GoodReads:
Liberty
1828 and the citizens of Paris still mourn in the wake of their failed revolution. Among them, in the dark alleys and crumbling cathedrals of the city, the most wretched have gathered into guilds of thieves, assassins – and worse. Together they are known as The Court of Miracles.
Family
Eponine has lost more than most. When her father, Thénardier, sells her sister to the Guild of Flesh she makes a promise to do anything she can to get her sister back, even if that means joining the Court of Miracles, the very people keeping her sister a slave.
Treachery
Eponine becomes perhaps the greatest thief the Court has ever known, finding a place among them and gaining another sister, Cosette. But she has never forgotten the promise she made, and if she’s to have any hope of saving one sister, she will have to betray the other.
This beautiful reimagining of Les Misérables tells the stories of your favourite characters and what might have happened if the French Revolution had not come to pass.

• **DATA TO EXAMINE**:
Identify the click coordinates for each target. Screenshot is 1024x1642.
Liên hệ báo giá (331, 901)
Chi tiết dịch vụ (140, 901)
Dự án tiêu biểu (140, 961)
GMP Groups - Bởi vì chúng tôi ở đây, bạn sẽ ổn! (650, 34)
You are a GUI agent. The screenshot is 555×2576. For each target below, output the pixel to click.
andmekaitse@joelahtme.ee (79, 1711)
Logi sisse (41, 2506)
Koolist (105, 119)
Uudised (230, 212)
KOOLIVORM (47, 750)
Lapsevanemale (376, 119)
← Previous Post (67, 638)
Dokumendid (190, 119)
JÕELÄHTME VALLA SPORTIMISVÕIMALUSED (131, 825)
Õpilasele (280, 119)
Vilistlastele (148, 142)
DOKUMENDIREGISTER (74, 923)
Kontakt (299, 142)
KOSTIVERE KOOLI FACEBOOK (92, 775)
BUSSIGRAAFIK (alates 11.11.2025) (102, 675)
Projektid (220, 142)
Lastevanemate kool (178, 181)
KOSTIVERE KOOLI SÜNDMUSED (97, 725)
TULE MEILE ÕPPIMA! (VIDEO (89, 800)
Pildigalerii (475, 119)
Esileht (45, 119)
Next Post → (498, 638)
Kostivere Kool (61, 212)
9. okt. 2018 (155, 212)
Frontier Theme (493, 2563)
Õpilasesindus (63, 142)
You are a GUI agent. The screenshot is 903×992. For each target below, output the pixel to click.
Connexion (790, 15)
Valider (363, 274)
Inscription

• **ACTIVITIES**:
1: In the book description, who sells Eponine's sister to the Guild of Flesh?
2: Echo the book description, everything from "This beautiful reimagining" down to "come to pass.".

• **OUTPUTS BY TASK**:
1: Her father, Thénardier.

2:
This beautiful reimagining of Les Misérables tells the stories of your favourite characters and what might have happened if the French Revolution had not come to pass.